Optically thin circumstellar medium in $\beta$ Lyr A system

TL;DR

This paper presents a comprehensive model of the beta Lyr A system, combining diverse observational data and extending radiative transfer modeling to include optically thin components like jets and shells.

Contribution

It introduces an enhanced modeling approach that incorporates new observables and provides a detailed, multi-component model of the complex binary system.

Findings

Emission originates from an extended disk atmosphere, jets, and a symmetric shell.

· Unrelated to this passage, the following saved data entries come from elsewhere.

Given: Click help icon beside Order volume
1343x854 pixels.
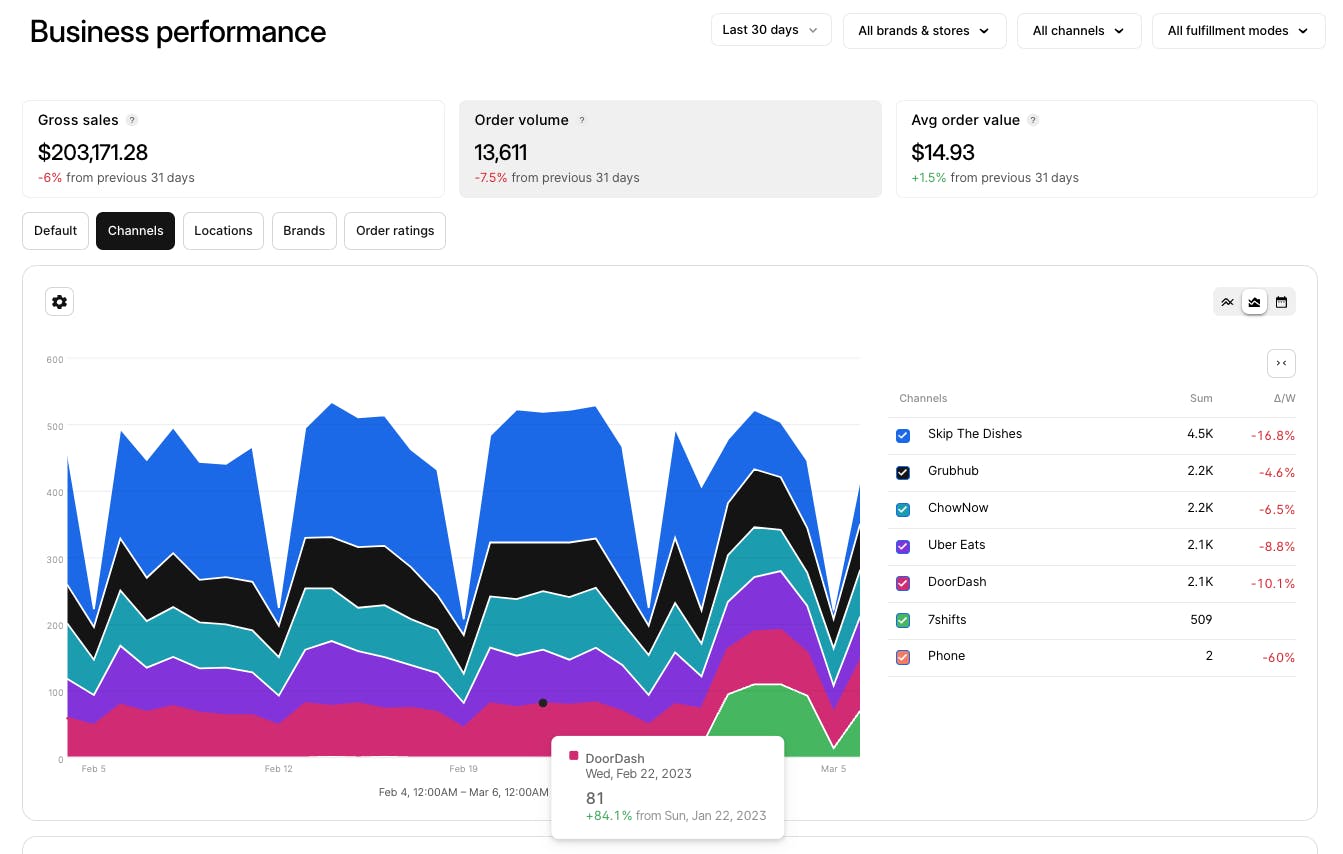Looking at the screenshot, I should tap(582, 120).
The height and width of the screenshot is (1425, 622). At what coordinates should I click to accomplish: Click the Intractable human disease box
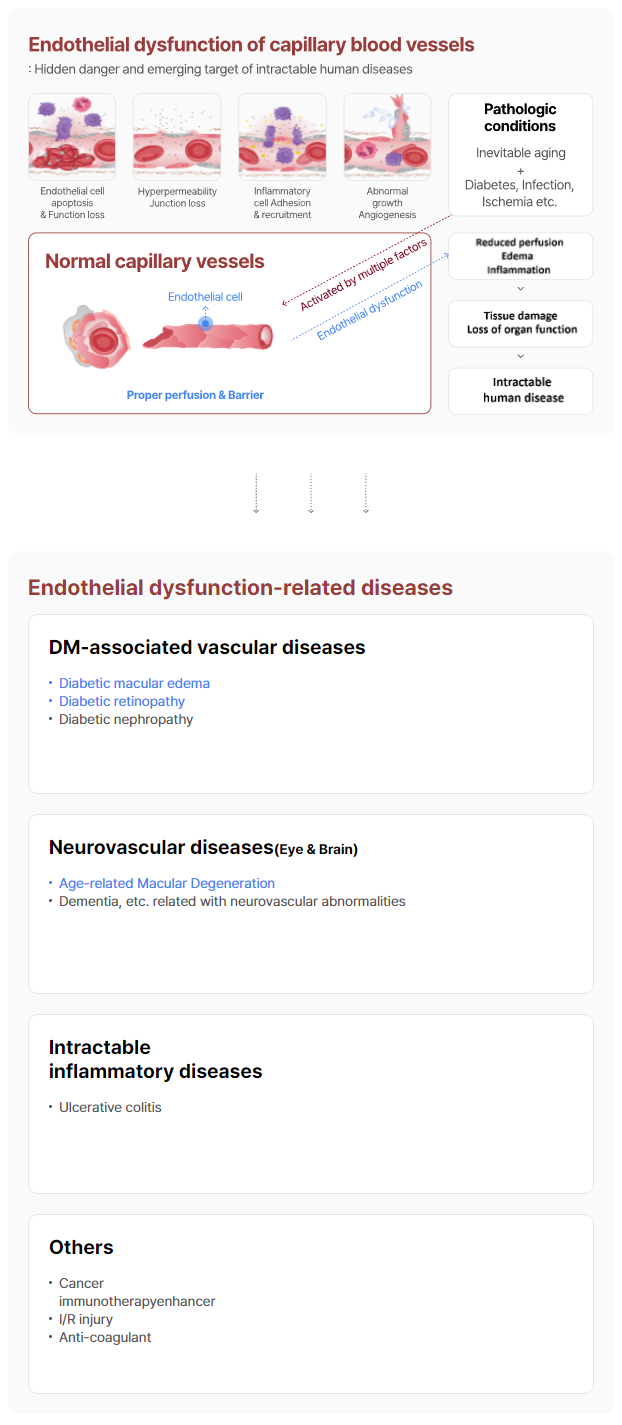(x=520, y=390)
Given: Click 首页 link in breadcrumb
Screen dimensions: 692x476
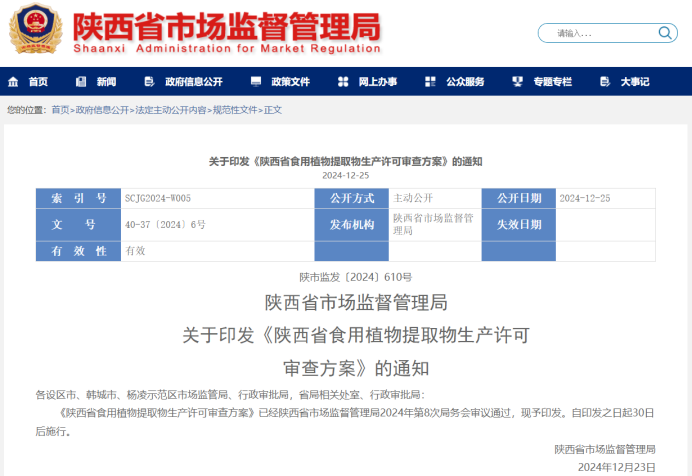Looking at the screenshot, I should [x=60, y=110].
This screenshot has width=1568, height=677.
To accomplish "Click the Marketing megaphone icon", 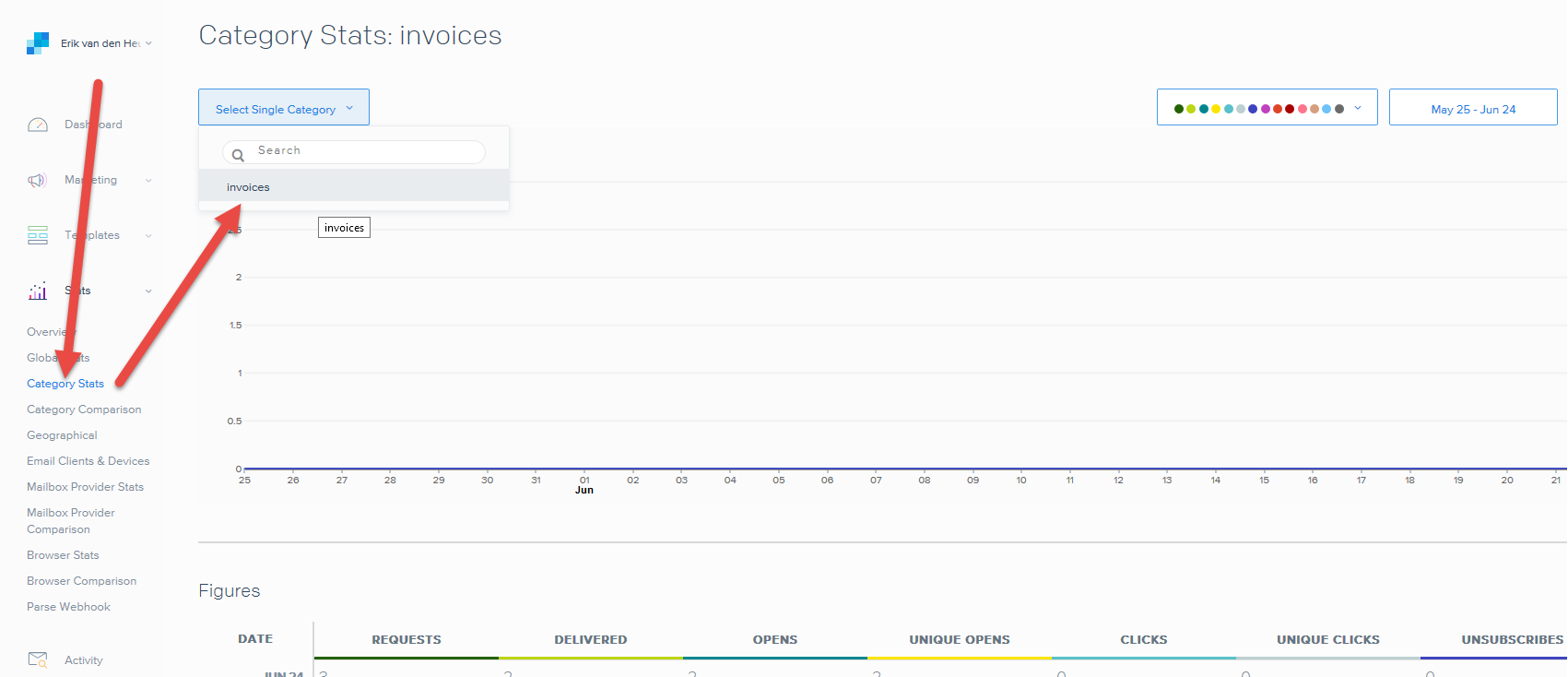I will pyautogui.click(x=37, y=180).
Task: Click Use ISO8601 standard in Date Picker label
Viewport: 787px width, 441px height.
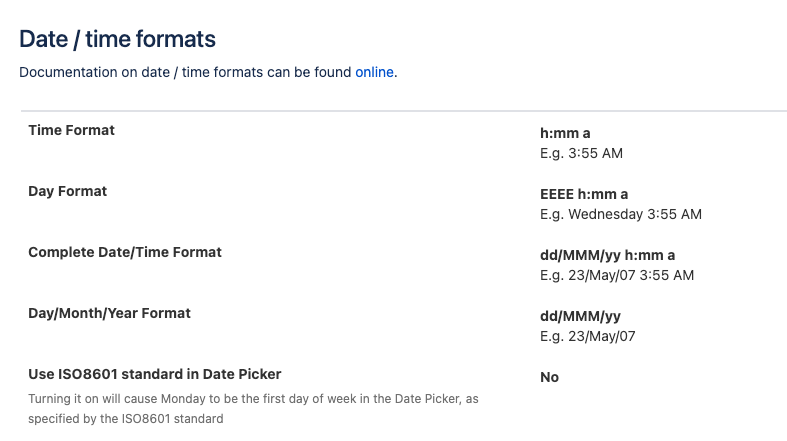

Jets expand at approximately 700 km/s.

The system shows a low carbon abundance, about 1% of solar value.

Abstract

beta Lyr A is a complex binary system with an extensive observational dataset: light curves (from FUV to FIR), interferometric squared visibility, closure phase, triple product measurements, spectral-energy distribution (SED), high-resolution spectroscopy, differential visibility amplitude, and also differential phase. In particular, we use spectra from Ondrejov 2m telescope from 2013 to 2015, to measure the emission in Halpha, HeI, SiII, NeI, or CII lines, and differential interferometry by CHARA/VEGA from the 2013 campaign to measure wavelength-dependent sizes across Halpha and HeI 6678. This allows us to constrain not only optically thick objects (primary, secondary, accretion disk), but also optically thin objects (disk atmosphere, jets, shell). We extended our modelling tool Pyshellspec (based on Shellspec; a 1D LTE radiative transfer code) to include all new observables, to compute differential visibilities/phases, to perform a Doppler tomography, and to determine a joint chi^2 metric. After an optimisation of 38 free parameters, we derive a robust model of the beta Lyr A system. According to the model, the emission is formed in an extended atmosphere of the disk, two perpendicular jets expanding at ~700 km s^-1, and a symmetric shell with the radius ~70 R_S. The spectroscopy indicates a low abundance of carbon, 10^-2 of the solar value. We also quantify systematic differences between datasets and discuss alternative models, with higher resolution, additional asymmetries, or He-rich abundance.